Changes of cationic transport in AtCAX5 transformant yeast by electromagnetic field environments.

The electromagnetic field (EMF) is newly considered as an exogenous environmental stimulus that is closely related to ion transportation on the cellular membrane, maintaining the internal ionic homeostasis. Cation transports of Ca2+ and other metal ions, Cd2+, Zn2+, and Mn2+were studied in terms of the external Ca2+ stress, [Ca2+]ext, and exposure to the physical EMF. A specific yeast strain K667 was used for controlling CAX5 (cation/H+ exchanger) expression. Culture samples were exposed to 60 Hz, 0.1 mT sinusoidal or square magnetics waves, and intracellular cations of each sample were measured and analyzed. AtCAX5 transformant yeast grew normally under the metallic stress. However, the growth of the control group was significantly inhibited under the same cation concentration; 60 Hz and 0.1 mT magnetic field enhanced intracellular cation concentrations significantly as exposure time increased both in the AtCAX5 transformed yeast and in the control group.

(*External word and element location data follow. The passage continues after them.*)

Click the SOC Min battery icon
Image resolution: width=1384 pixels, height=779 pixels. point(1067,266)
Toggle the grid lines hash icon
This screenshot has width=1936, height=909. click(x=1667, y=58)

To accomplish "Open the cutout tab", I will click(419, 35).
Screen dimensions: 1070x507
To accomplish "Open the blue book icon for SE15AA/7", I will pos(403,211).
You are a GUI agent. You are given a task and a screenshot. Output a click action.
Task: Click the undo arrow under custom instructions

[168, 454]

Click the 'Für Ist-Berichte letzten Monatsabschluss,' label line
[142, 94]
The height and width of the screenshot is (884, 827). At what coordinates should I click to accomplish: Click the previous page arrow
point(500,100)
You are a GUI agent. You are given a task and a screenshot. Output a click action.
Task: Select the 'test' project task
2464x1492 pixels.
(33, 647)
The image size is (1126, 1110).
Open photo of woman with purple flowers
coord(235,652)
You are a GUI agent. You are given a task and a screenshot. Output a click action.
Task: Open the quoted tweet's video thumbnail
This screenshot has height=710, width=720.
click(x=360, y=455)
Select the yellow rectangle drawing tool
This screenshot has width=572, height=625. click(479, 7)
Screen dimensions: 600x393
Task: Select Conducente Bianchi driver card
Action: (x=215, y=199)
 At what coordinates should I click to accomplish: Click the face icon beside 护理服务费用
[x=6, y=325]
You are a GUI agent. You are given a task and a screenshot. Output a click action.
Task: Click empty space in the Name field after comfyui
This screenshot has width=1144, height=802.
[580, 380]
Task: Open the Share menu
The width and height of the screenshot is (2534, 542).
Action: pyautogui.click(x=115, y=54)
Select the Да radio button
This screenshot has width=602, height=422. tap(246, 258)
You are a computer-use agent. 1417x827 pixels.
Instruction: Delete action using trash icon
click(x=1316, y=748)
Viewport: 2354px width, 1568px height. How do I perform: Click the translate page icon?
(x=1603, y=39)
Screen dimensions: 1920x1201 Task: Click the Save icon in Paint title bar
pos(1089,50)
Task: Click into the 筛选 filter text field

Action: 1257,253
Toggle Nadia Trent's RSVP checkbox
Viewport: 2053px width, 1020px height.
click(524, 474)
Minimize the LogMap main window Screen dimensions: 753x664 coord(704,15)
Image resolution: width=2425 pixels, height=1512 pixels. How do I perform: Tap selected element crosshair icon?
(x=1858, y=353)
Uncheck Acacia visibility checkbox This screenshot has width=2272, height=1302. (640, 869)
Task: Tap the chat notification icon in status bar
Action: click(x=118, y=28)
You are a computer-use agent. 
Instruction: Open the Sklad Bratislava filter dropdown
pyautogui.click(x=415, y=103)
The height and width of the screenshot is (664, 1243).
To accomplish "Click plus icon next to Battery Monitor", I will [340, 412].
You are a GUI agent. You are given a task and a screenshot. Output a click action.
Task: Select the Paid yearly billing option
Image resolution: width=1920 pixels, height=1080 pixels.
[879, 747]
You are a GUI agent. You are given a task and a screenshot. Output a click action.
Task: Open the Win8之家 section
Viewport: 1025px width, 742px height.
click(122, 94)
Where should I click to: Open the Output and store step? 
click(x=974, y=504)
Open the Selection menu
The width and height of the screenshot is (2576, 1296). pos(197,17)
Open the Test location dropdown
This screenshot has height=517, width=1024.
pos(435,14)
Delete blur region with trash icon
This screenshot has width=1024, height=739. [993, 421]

However, the AtCAX5-transformed yeast showed higher concentration of the intracellular cations than the control group under the same exposure EMF. AtCAX5-transformed yeasts displayed an increment in [Ca2+]int, [K+]int, [Na+]int, and [Zn2+]int concentration under the presence of both sinusoidal and square-waved EMF stresses compared to the control group, which shows that AtCAX5 expressed in the vacuole play an important role in maintaining the homeostasis of intracellular cations. These findings could be utilized in the cultivation of the crops which were resistant to excessive exogenous ions or in the production of biomass containing a large proportion of ions for nutritional food or in the bioremediation process in metal-polluted environments.